Requirement ::
Copy out every line holding the string "navigation" from the records below.
------------------------------------
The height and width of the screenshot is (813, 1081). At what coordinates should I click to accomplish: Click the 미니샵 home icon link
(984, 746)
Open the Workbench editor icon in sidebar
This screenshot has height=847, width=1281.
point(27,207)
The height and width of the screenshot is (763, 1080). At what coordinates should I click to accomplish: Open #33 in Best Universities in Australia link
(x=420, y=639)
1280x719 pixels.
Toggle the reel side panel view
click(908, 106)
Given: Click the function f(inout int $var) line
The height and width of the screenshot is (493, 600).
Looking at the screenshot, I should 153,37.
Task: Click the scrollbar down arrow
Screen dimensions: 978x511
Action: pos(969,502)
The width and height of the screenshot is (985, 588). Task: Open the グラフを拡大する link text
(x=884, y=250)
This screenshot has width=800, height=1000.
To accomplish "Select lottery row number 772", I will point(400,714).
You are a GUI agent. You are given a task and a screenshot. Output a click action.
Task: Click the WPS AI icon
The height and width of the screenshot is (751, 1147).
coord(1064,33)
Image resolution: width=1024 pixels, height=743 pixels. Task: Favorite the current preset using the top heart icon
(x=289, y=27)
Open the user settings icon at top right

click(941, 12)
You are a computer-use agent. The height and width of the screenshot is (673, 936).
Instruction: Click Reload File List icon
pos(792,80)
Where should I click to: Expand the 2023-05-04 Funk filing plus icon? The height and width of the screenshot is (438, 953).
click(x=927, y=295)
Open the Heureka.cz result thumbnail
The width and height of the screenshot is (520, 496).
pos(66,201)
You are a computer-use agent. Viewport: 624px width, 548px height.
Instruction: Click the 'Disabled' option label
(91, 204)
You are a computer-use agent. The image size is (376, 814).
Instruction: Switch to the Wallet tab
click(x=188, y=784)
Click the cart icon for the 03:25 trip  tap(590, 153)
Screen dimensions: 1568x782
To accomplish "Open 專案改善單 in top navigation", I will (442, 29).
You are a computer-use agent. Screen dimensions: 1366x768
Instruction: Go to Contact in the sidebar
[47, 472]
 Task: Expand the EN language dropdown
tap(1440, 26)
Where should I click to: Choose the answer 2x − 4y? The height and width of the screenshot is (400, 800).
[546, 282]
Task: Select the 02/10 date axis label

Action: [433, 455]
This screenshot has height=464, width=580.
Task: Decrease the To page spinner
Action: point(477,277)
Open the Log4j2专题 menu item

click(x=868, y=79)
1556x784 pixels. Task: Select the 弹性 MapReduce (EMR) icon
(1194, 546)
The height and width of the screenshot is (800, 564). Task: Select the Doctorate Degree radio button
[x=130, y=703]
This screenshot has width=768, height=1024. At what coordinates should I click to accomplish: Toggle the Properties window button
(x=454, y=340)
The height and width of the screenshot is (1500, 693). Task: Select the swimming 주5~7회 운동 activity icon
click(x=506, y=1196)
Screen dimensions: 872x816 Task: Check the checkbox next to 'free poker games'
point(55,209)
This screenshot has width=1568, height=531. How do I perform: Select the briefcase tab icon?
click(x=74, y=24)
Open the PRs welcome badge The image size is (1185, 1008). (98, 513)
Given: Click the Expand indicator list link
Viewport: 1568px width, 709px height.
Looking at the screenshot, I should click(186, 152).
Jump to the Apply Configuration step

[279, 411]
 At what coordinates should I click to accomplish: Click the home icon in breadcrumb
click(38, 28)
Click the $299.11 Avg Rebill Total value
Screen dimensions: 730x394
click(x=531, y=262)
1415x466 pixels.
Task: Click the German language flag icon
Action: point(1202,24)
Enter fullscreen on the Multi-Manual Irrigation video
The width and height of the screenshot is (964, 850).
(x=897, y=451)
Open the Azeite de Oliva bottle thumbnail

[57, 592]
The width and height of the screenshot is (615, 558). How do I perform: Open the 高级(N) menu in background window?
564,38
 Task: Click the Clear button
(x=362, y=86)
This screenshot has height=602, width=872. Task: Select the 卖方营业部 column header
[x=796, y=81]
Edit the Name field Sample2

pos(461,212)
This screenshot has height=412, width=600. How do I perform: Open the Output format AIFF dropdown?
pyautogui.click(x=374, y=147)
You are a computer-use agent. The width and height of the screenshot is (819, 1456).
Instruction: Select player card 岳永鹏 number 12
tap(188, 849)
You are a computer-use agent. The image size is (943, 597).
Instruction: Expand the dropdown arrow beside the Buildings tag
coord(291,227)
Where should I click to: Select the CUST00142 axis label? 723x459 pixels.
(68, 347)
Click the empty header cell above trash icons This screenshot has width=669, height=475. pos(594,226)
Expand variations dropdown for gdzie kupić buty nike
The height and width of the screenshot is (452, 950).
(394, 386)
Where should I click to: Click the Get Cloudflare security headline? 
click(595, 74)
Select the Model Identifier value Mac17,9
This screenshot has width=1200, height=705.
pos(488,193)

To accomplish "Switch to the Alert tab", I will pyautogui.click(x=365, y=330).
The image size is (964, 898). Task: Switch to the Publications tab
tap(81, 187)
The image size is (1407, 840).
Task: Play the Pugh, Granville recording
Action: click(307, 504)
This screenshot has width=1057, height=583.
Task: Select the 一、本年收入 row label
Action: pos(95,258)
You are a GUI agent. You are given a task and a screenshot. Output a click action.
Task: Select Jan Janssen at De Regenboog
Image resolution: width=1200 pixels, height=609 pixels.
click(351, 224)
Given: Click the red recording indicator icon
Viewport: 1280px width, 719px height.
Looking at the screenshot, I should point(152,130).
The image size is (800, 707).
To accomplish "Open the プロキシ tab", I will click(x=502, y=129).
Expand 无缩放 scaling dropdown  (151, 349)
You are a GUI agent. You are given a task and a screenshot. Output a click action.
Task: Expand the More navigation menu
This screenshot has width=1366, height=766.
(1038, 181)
------------------------------------
Output of the task ::
To accomplish "Open 專案改善單 in top navigation", I will (442, 29).
Task: Expand the More navigation menu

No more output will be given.